What makes the experience so interesting, is the identification process is somewhat interactive. For example, look at the following screenshots of when I was trying to identify a plant near my workplace.
First we start off with the dicot class. This is roughly equivalent to it saying that it has identified a flower.
To get a better classification, we need to get closer to the plant and try different angles, notice how the classification updates the get closer and closer to the species of the plant. That is, white snakeroot.
Fun fact, white snakeroot is the most common flower in New York.
Once you get to the species level, you can take a picture and the observation is saved within the Seek app. This by default is only saved locally and not shared with the community. If you’re up for some citizen science, we can upload it separately! If you like to use your phone for that you can use the iNaturalist app (Android) (Apple).
Within the app, create a new observation and select “choose image”. Then navigate to your Seek folder and select the image you want to upload.

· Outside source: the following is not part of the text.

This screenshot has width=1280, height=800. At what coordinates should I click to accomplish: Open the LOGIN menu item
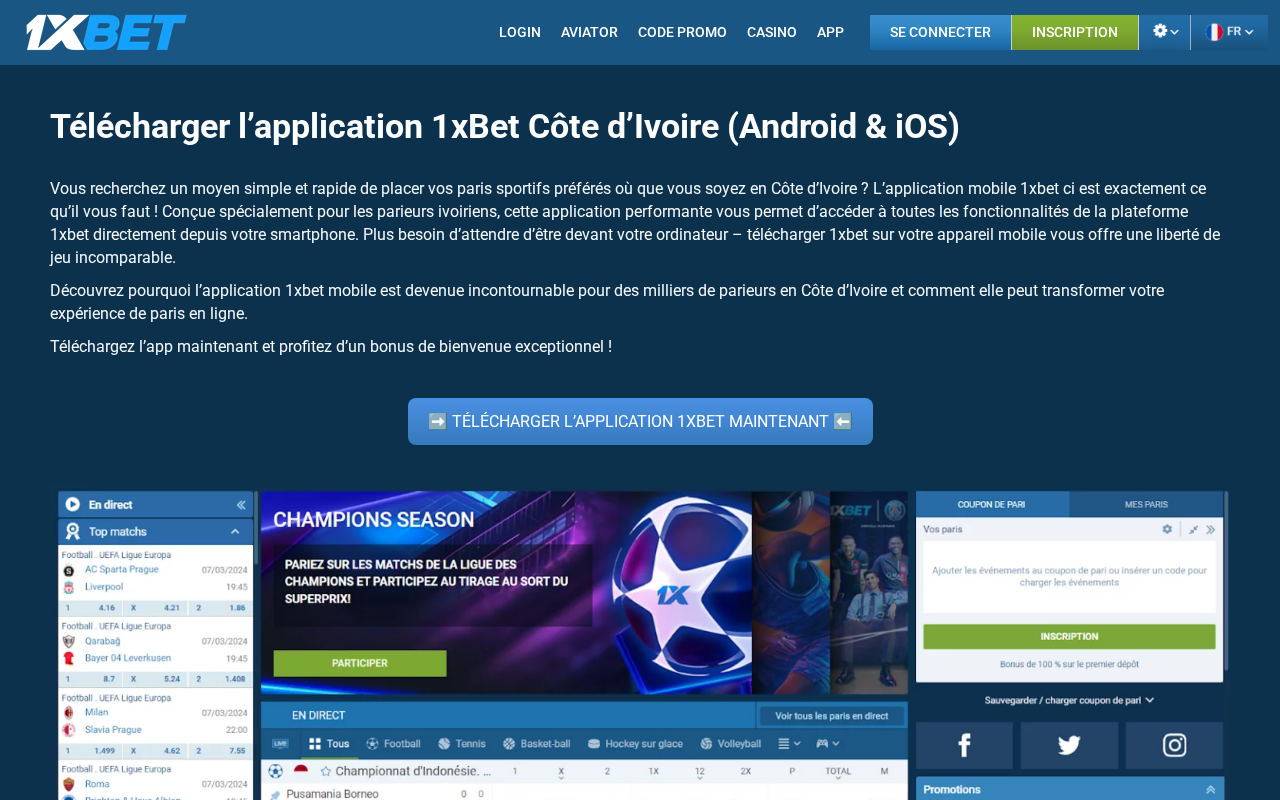[520, 32]
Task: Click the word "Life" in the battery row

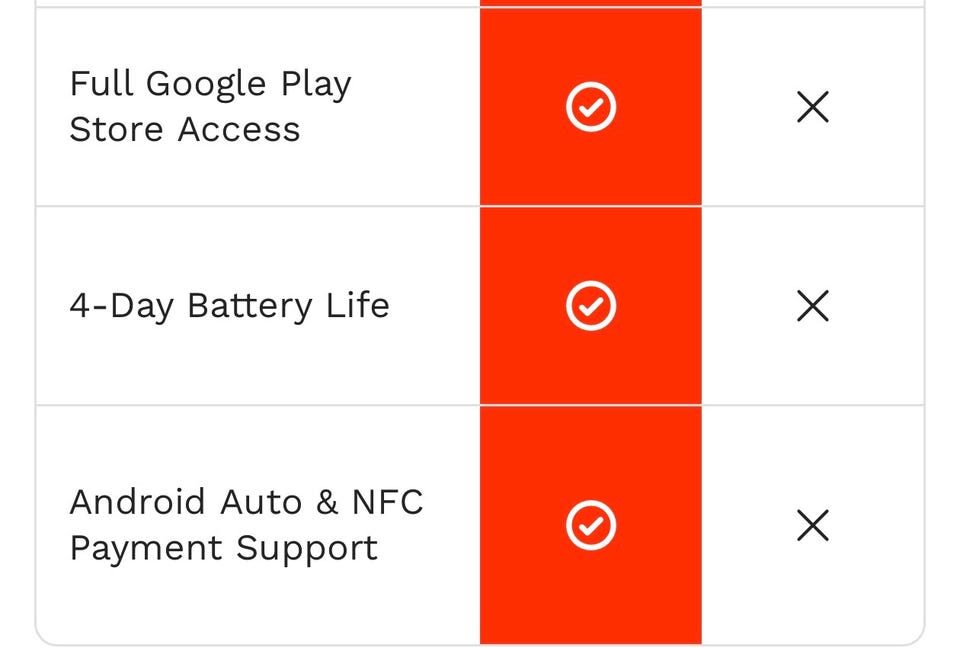Action: click(x=357, y=305)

You should then see a screen similar to this one:
If your image contains geotagged information then it will use that to populate the location field. You can also change the location visibility to obscured or private instead of public if you’d like. If you’re not in a park or preserve, but instead at a garden or other areas with hand-placed plants you should mark it as cultivated. Though if you need more detail, the iNaturalist FAQ explains it in depth.
When you click on “What did you see?”, you’ll see a new screen with the level of depth they were able to identify it at and nearby organisms that are visually similar.
Once you select the species you’re ready to publish the observation! This will generate a unique URL for the observation. For example, my white snakeroot observation. If another community member agrees with your classification and the observation has enough supporting metadata, then it could become research grade!
Research grade observations gets used by scientists for research which may also help improve the image classification algorithm for all. Happy identifying!